TAORMINA – Ci sono spettacoli che regalano emozioni anche oltre ciò che accade sul palcoscenico. E poi ci sono luoghi capaci di rendere ogni momento ancora più suggestivo. Il Teatro Antico di Taormina, ancora una volta, ha mostrato tutta la forza della sua bellezza. Durante “Oltre le colonne d’Ercole”, nell’ambito della programmazione della Fondazione Taormina Arte, il pubblico ha assistito a una scena difficile da dimenticare: le note del pianoforte di Gloria Campaner, le parole e l’interpretazione di Valeria Solarino e, oltre il palcoscenico, l’Etna in eruzione.
Uno spettacolo dentro lo spettacolo
Mentre la musica riempiva il Teatro Antico e il racconto prendeva forma sul palco, alle spalle degli artisti la natura disegnava una scenografia impossibile da programmare. L’Etna, visibile attraverso l’inconfondibile apertura del teatro verso il paesaggio, ha accompagnato alcuni momenti della rappresentazione con la sua attività eruttiva. Un’immagine che ha unito in un solo sguardo la storia millenaria del monumento, l’arte e uno dei simboli più potenti della Sicilia. Il pubblico poteva ascoltare il pianoforte, seguire le parole di Valeria Solarino e contemporaneamente alzare lo sguardo verso il vulcano. Una sovrapposizione di emozioni, attraverso cui, ancora una volta, il Teatro Antico ha mostrato la sua unicità.

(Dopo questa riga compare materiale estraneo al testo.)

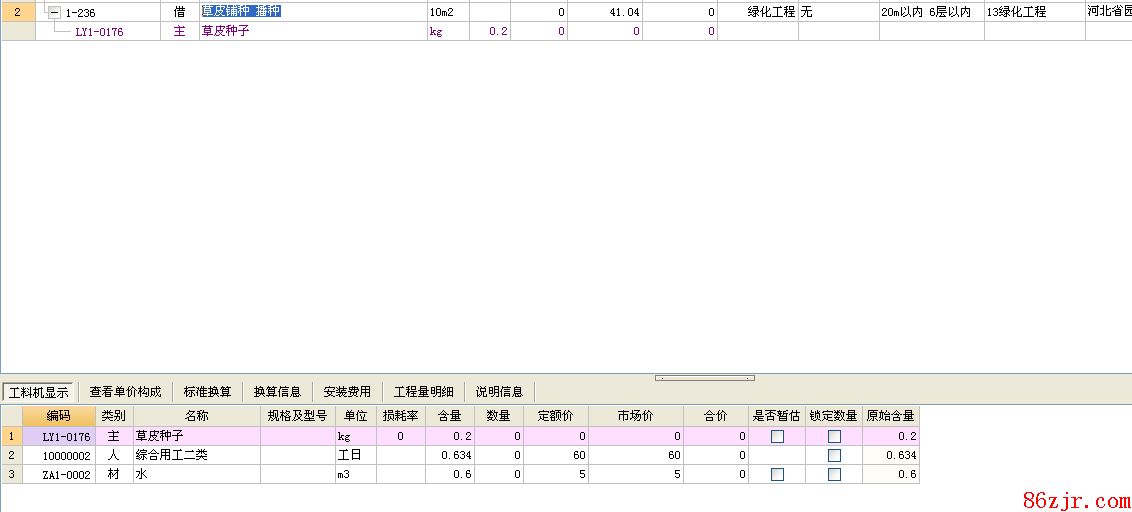The width and height of the screenshot is (1132, 512).
Task: Click the 含量 cell of the 水 row
Action: click(449, 475)
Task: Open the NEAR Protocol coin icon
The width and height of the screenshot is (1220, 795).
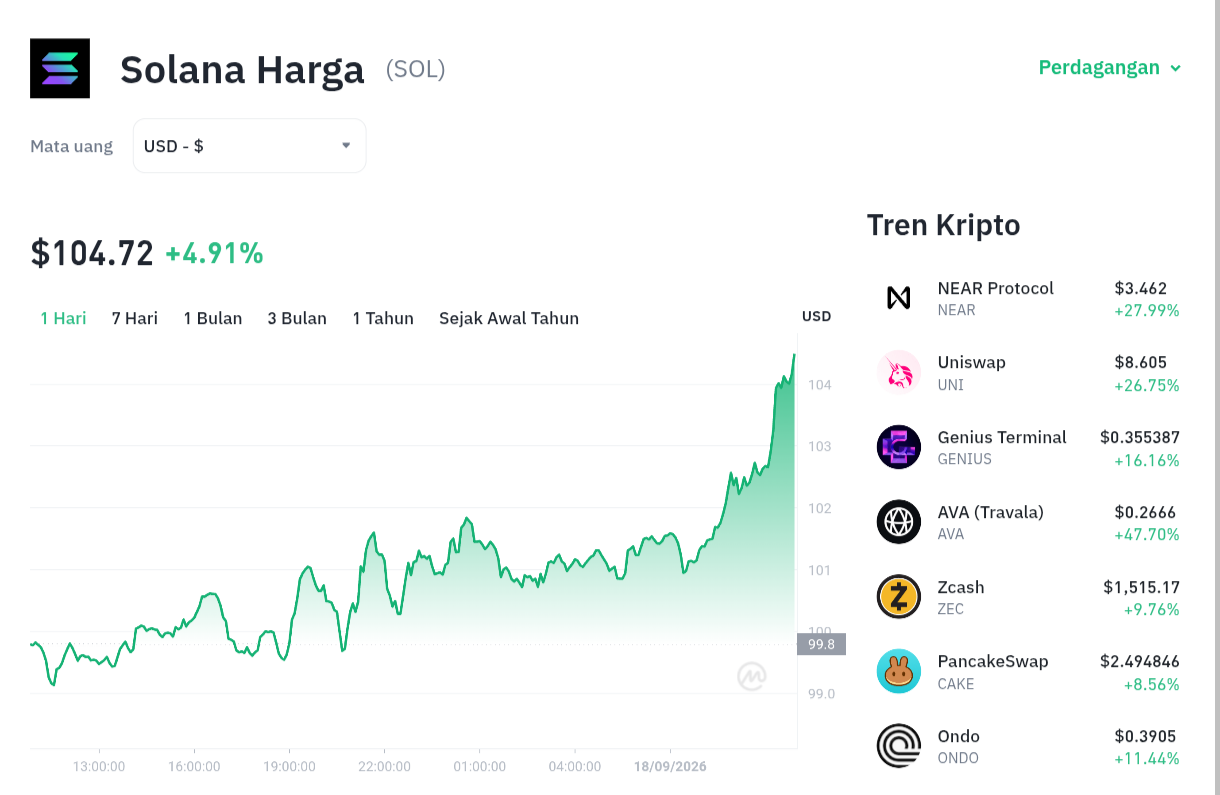Action: click(898, 297)
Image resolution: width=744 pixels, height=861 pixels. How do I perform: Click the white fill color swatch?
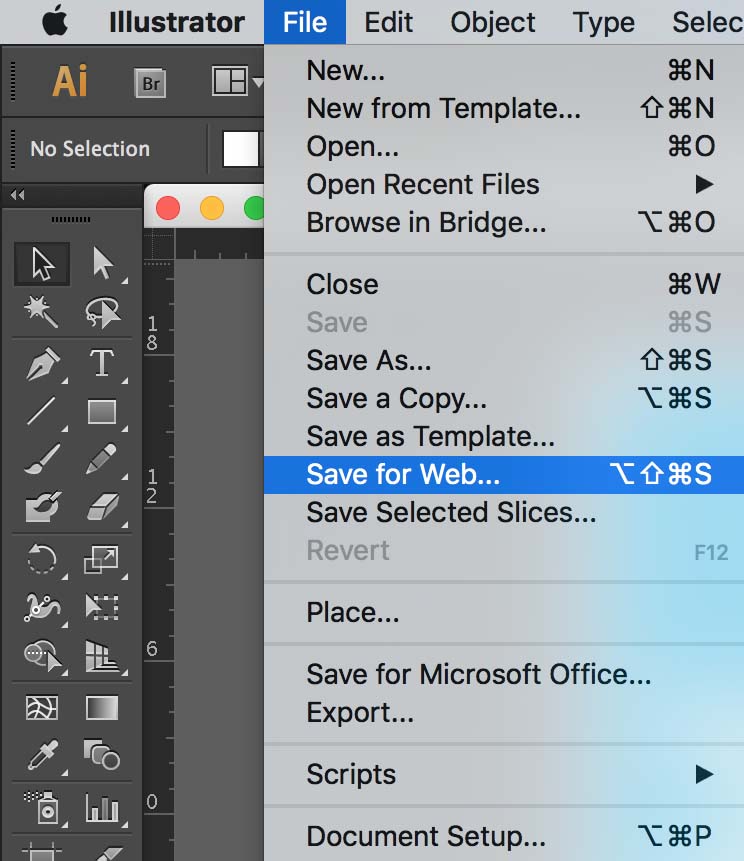coord(240,149)
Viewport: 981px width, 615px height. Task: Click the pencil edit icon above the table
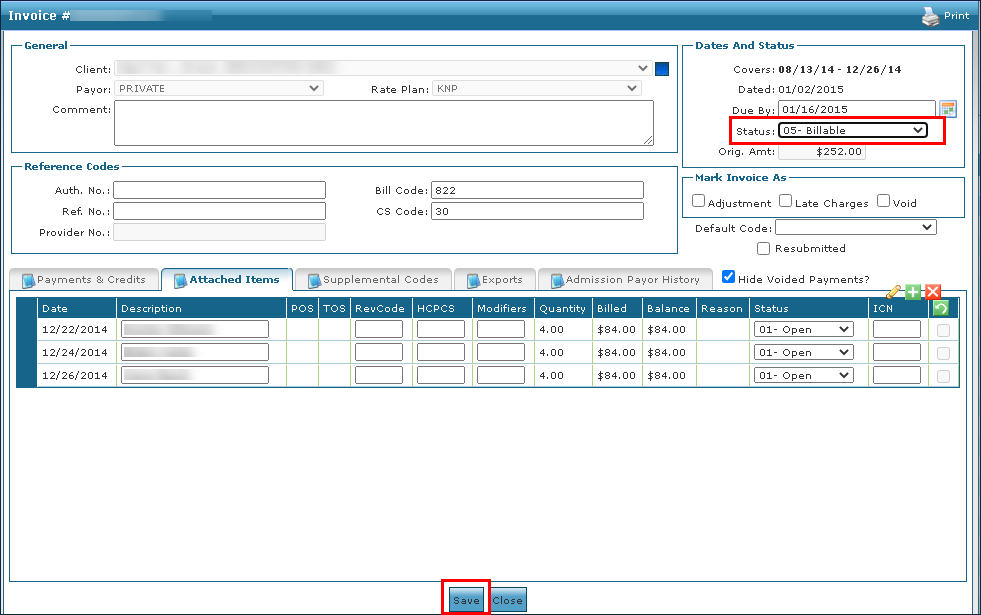(894, 292)
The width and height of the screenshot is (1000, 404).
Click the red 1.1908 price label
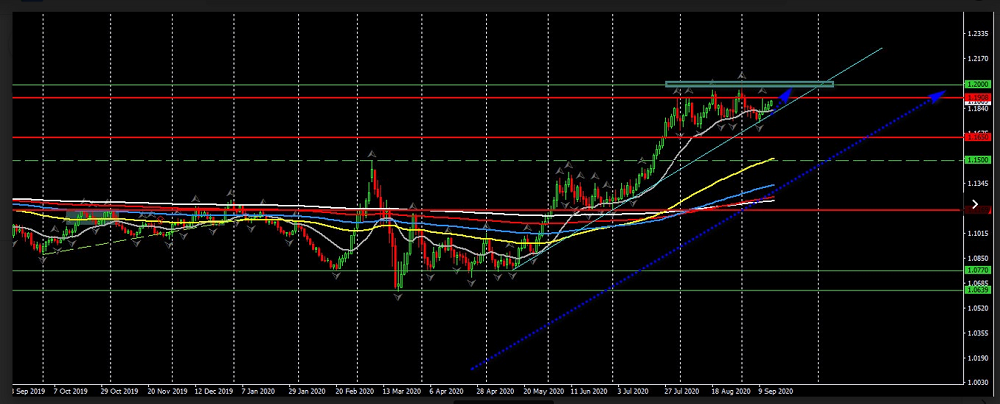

Quando il Teatro Antico diventa parte della scena
Lo spazio del teatro a Taormina, non funge soltanto come luogo che ospita lo spettacolo. È parte dello spettacolo stesso. Le colonne, le pietre, il cielo aperto e quel panorama che arriva fino all’Etna trasformano ogni rappresentazione in un’esperienza che non può essere riprodotta allo stesso modo altrove. In “Oltre le colonne d’Ercole” questa caratteristica è apparsa in tutta la sua evidenza, momento in cui arte e natura si sono incontrate senza bisogno di alcuna scenografia costruita. È forse questa una delle immagini che meglio raccontano cosa significhi assistere a uno spettacolo al Teatro Antico. Non soltanto vedere e ascoltare ciò che accade sul palco, ma vivere tutto quello che questo luogo può regalare intorno ad esso. Questa volta è stata l’Etna in eruzione a rendere la serata ancora più suggestiva, entrando quasi naturalmente nella rappresentazione mentre risuonavano le note di Gloria Campaner e le parole di Valeria Solarino.